Action item:
Every entry must be given again exactly as it is written.

== Data for analysis ==

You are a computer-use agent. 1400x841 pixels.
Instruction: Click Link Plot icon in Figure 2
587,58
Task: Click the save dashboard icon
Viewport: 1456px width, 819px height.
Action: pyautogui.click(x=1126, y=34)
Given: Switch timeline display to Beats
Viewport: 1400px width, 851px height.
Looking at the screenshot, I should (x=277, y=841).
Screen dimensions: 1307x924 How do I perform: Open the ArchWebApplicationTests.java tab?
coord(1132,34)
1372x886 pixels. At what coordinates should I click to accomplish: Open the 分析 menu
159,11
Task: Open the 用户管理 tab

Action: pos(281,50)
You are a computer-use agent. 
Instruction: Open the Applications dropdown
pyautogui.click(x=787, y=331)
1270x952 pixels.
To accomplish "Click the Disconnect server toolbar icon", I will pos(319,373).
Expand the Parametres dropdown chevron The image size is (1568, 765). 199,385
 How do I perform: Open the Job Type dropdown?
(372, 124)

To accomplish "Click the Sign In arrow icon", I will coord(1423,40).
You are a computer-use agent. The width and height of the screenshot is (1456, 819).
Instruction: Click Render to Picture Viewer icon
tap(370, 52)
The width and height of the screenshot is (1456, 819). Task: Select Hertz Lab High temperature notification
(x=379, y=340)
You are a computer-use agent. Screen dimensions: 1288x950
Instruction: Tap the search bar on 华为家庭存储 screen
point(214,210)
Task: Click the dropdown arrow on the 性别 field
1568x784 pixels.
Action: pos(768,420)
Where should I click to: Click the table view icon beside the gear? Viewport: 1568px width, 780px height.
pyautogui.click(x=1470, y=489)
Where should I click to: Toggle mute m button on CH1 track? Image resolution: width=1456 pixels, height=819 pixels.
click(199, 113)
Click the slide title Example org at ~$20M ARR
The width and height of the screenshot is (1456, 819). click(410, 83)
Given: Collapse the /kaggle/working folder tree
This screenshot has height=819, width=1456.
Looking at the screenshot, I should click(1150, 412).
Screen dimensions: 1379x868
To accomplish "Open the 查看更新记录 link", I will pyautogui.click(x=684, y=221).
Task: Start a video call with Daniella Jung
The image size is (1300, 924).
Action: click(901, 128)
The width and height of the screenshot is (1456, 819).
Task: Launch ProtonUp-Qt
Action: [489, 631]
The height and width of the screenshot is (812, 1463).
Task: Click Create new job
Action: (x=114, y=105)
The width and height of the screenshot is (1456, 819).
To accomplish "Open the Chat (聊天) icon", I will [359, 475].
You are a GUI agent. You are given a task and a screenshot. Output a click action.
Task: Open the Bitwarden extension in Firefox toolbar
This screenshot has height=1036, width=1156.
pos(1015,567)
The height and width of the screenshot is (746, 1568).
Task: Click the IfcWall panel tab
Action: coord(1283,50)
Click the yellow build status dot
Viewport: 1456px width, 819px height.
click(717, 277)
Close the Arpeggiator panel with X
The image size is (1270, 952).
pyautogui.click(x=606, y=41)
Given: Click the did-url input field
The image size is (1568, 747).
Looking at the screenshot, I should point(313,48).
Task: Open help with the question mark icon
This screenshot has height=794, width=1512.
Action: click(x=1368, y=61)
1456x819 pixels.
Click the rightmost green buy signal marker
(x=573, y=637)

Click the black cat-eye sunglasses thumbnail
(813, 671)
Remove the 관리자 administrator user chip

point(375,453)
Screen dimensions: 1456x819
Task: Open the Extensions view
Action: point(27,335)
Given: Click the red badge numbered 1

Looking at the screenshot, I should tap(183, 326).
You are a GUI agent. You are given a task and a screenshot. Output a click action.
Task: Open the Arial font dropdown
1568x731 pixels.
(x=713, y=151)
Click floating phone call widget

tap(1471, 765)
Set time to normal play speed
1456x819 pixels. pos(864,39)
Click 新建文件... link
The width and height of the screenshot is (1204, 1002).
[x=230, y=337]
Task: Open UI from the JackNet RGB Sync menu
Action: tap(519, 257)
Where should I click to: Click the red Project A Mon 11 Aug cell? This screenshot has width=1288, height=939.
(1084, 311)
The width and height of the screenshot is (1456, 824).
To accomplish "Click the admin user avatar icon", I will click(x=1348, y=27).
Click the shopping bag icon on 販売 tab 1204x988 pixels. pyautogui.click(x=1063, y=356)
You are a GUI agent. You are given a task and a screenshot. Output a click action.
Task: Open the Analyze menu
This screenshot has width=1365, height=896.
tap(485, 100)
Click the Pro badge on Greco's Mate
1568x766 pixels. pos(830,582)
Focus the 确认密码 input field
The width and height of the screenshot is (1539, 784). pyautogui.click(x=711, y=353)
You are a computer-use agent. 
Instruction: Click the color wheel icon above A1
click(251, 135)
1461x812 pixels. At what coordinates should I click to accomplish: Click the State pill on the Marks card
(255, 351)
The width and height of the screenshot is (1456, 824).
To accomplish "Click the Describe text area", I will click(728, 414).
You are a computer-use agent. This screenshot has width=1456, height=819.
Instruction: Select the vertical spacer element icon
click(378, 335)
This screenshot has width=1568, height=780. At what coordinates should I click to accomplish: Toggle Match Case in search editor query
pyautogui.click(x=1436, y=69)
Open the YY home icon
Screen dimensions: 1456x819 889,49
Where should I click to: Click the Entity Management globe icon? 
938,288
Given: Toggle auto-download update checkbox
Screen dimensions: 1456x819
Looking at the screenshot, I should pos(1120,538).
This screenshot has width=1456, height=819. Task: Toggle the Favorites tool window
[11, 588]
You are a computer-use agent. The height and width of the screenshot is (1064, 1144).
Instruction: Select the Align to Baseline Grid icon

===

Task result:
You are a computer-use agent. 1400x841 pixels.
Instruction: Click Link Plot icon in Figure 2
587,58
Task: Click the save dashboard icon
Viewport: 1456px width, 819px height.
Action: pyautogui.click(x=1126, y=34)
Given: Switch timeline display to Beats
Viewport: 1400px width, 851px height.
Looking at the screenshot, I should (x=277, y=841).
Screen dimensions: 1307x924 How do I perform: Open the ArchWebApplicationTests.java tab?
coord(1132,34)
1372x886 pixels. At what coordinates should I click to accomplish: Open the 分析 menu
159,11
Task: Open the 用户管理 tab

Action: pos(281,50)
You are a computer-use agent. 
Instruction: Open the Applications dropdown
pyautogui.click(x=787, y=331)
1270x952 pixels.
To accomplish "Click the Disconnect server toolbar icon", I will pos(319,373).
Expand the Parametres dropdown chevron The image size is (1568, 765). 199,385
 How do I perform: Open the Job Type dropdown?
(372, 124)

To accomplish "Click the Sign In arrow icon", I will coord(1423,40).
You are a computer-use agent. The width and height of the screenshot is (1456, 819).
Instruction: Click Render to Picture Viewer icon
tap(370, 52)
The width and height of the screenshot is (1456, 819). Task: Select Hertz Lab High temperature notification
(x=379, y=340)
You are a computer-use agent. Screen dimensions: 1288x950
Instruction: Tap the search bar on 华为家庭存储 screen
point(214,210)
Task: Click the dropdown arrow on the 性别 field
1568x784 pixels.
Action: pos(768,420)
Where should I click to: Click the table view icon beside the gear? Viewport: 1568px width, 780px height.
pyautogui.click(x=1470, y=489)
Where should I click to: Toggle mute m button on CH1 track? Image resolution: width=1456 pixels, height=819 pixels.
click(199, 113)
Click the slide title Example org at ~$20M ARR
The width and height of the screenshot is (1456, 819). click(410, 83)
Given: Collapse the /kaggle/working folder tree
This screenshot has height=819, width=1456.
Looking at the screenshot, I should click(1150, 412).
Screen dimensions: 1379x868
To accomplish "Open the 查看更新记录 link", I will pyautogui.click(x=684, y=221).
Task: Start a video call with Daniella Jung
The image size is (1300, 924).
Action: click(901, 128)
The width and height of the screenshot is (1456, 819).
Task: Launch ProtonUp-Qt
Action: [489, 631]
The height and width of the screenshot is (812, 1463).
Task: Click Create new job
Action: (x=114, y=105)
The width and height of the screenshot is (1456, 819).
To accomplish "Open the Chat (聊天) icon", I will [359, 475].
You are a GUI agent. You are given a task and a screenshot. Output a click action.
Task: Open the Bitwarden extension in Firefox toolbar
This screenshot has height=1036, width=1156.
pos(1015,567)
The height and width of the screenshot is (746, 1568).
Task: Click the IfcWall panel tab
Action: coord(1283,50)
Click the yellow build status dot
Viewport: 1456px width, 819px height.
click(717, 277)
Close the Arpeggiator panel with X
The image size is (1270, 952).
pyautogui.click(x=606, y=41)
Given: Click the did-url input field
The image size is (1568, 747).
Looking at the screenshot, I should point(313,48).
Task: Open help with the question mark icon
This screenshot has height=794, width=1512.
Action: click(x=1368, y=61)
1456x819 pixels.
Click the rightmost green buy signal marker
(x=573, y=637)

Click the black cat-eye sunglasses thumbnail
(813, 671)
Remove the 관리자 administrator user chip

point(375,453)
Screen dimensions: 1456x819
Task: Open the Extensions view
Action: point(27,335)
Given: Click the red badge numbered 1

Looking at the screenshot, I should tap(183, 326).
You are a GUI agent. You are given a task and a screenshot. Output a click action.
Task: Open the Arial font dropdown
1568x731 pixels.
(x=713, y=151)
Click floating phone call widget

tap(1471, 765)
Set time to normal play speed
1456x819 pixels. pos(864,39)
Click 新建文件... link
The width and height of the screenshot is (1204, 1002).
[x=230, y=337]
Task: Open UI from the JackNet RGB Sync menu
Action: tap(519, 257)
Where should I click to: Click the red Project A Mon 11 Aug cell? This screenshot has width=1288, height=939.
(1084, 311)
The width and height of the screenshot is (1456, 824).
To accomplish "Click the admin user avatar icon", I will click(x=1348, y=27).
Click the shopping bag icon on 販売 tab 1204x988 pixels. pyautogui.click(x=1063, y=356)
You are a GUI agent. You are given a task and a screenshot. Output a click action.
Task: Open the Analyze menu
This screenshot has width=1365, height=896.
tap(485, 100)
Click the Pro badge on Greco's Mate
1568x766 pixels. pos(830,582)
Focus the 确认密码 input field
The width and height of the screenshot is (1539, 784). pyautogui.click(x=711, y=353)
You are a computer-use agent. 
Instruction: Click the color wheel icon above A1
click(251, 135)
1461x812 pixels. At what coordinates should I click to accomplish: Click the State pill on the Marks card
(255, 351)
The width and height of the screenshot is (1456, 824).
To accomplish "Click the Describe text area", I will click(728, 414).
You are a computer-use agent. This screenshot has width=1456, height=819.
Instruction: Select the vertical spacer element icon
click(378, 335)
This screenshot has width=1568, height=780. At what coordinates should I click to accomplish: Toggle Match Case in search editor query
pyautogui.click(x=1436, y=69)
Open the YY home icon
Screen dimensions: 1456x819 889,49
Where should I click to: Click the Entity Management globe icon? 
938,288
Given: Toggle auto-download update checkbox
Screen dimensions: 1456x819
Looking at the screenshot, I should pos(1120,538).
This screenshot has width=1456, height=819. Task: Toggle the Favorites tool window
[11, 588]
You are a computer-use agent. The height and width of the screenshot is (1064, 1144).
Instruction: Select the Align to Baseline Grid icon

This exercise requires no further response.